Proof the dough. Let the crust rise in a warm place (90F) for 20 minutes.
Parbake Crust. Place crust into oven and parbake for about 35 minutes or until puffed and golden brown.
Make sauce. while crust is baking, place the sauce ingredients in a small saucepan and simmer together for 10 minutes. Set aside.
Top Pizza. Remove crust from oven. Top crust with prepared sauce and cheese, plus any toppings you wish.
Bake Pizza. Return pizza to oven.
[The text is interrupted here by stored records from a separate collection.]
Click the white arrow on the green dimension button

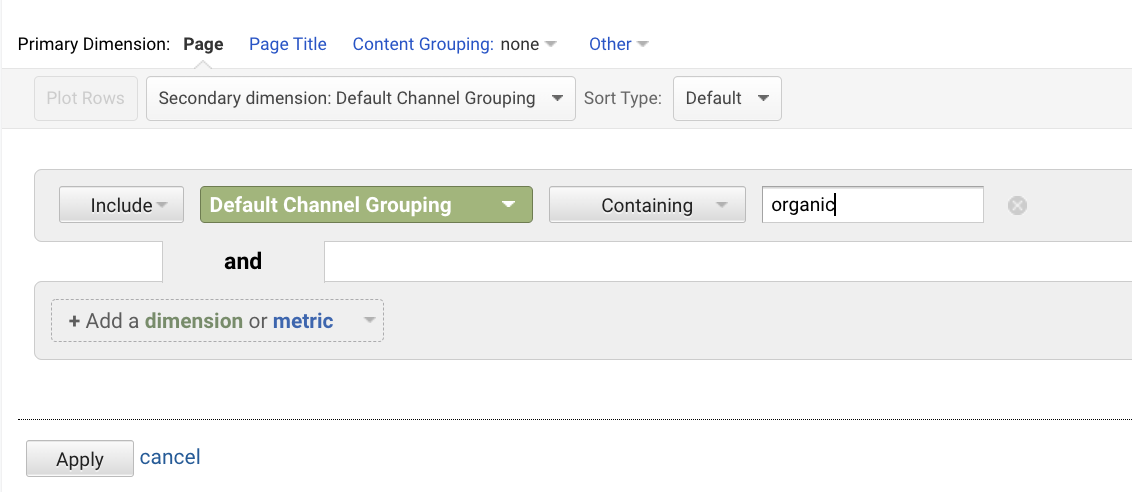click(508, 205)
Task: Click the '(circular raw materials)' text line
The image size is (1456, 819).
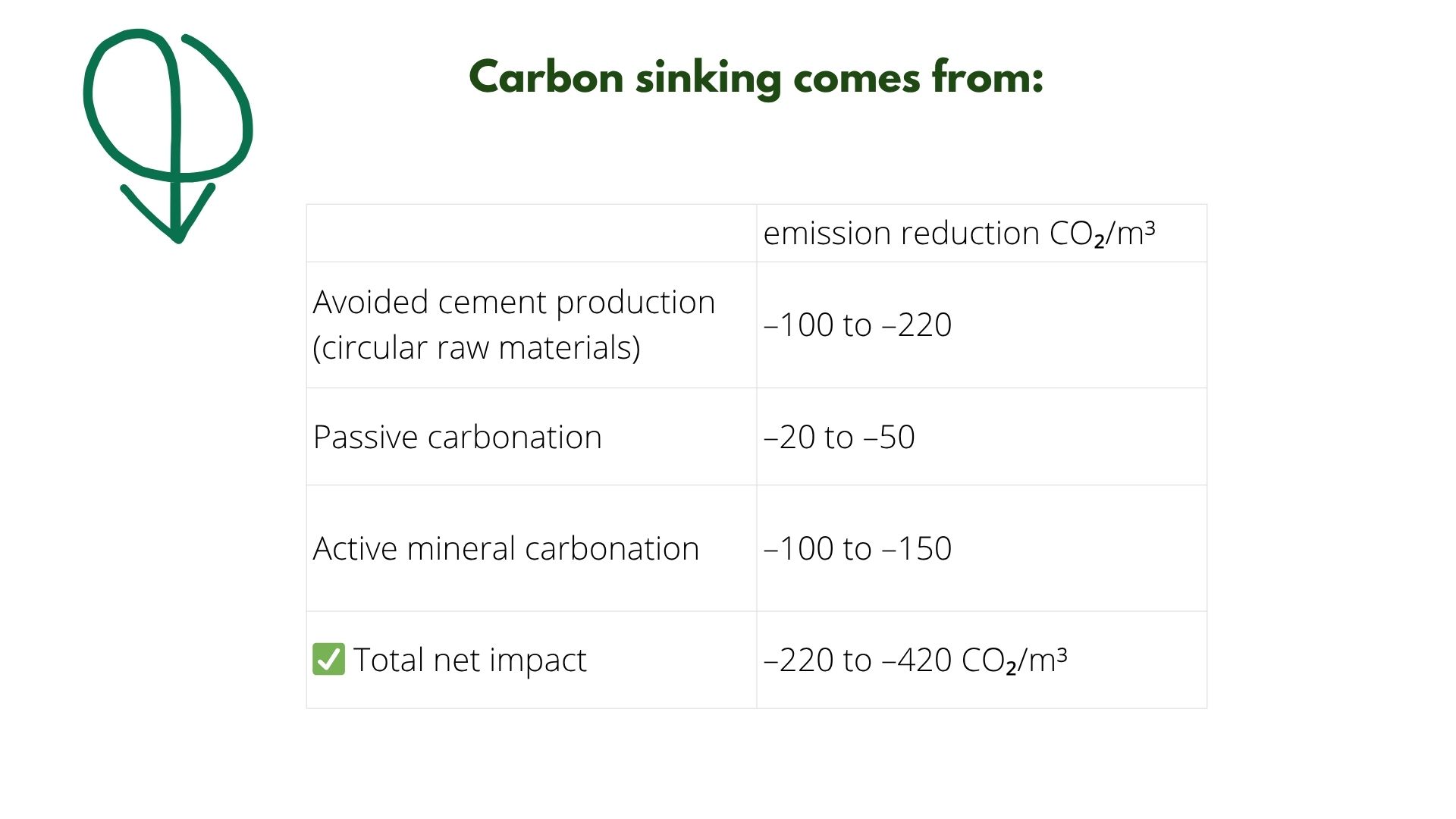Action: pos(476,348)
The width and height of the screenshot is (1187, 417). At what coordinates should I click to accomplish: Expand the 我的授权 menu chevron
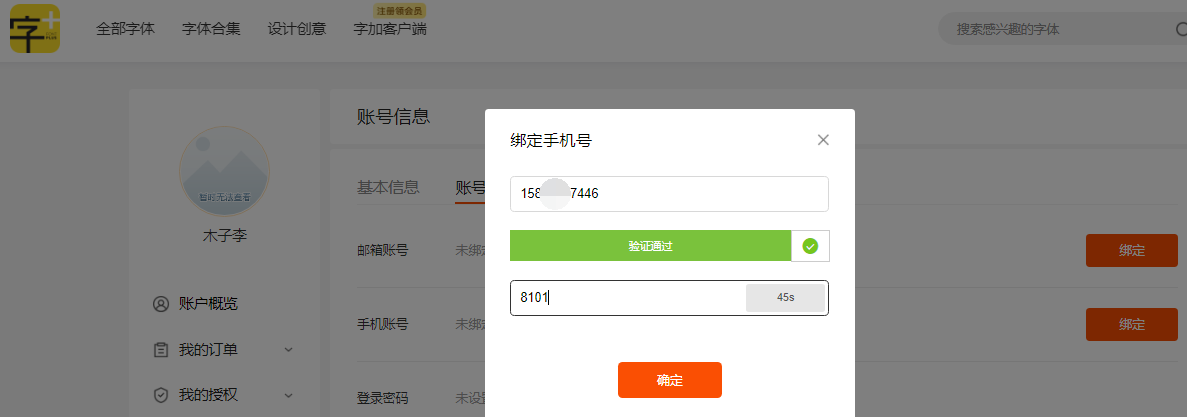[x=289, y=395]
Lower heat to 350 and bake for about 35 more minutes or until cheese is melted and bubbling and toppings are cooked to your liking.
Allow to cool 5 minutes before serving
This recipe was was originally published by Naomi Poe in October of 2010. It was revised April 2024. Original photo replaced with photo by De Newsom 2024 (edited and enhanced with AI-assisted photo editing software).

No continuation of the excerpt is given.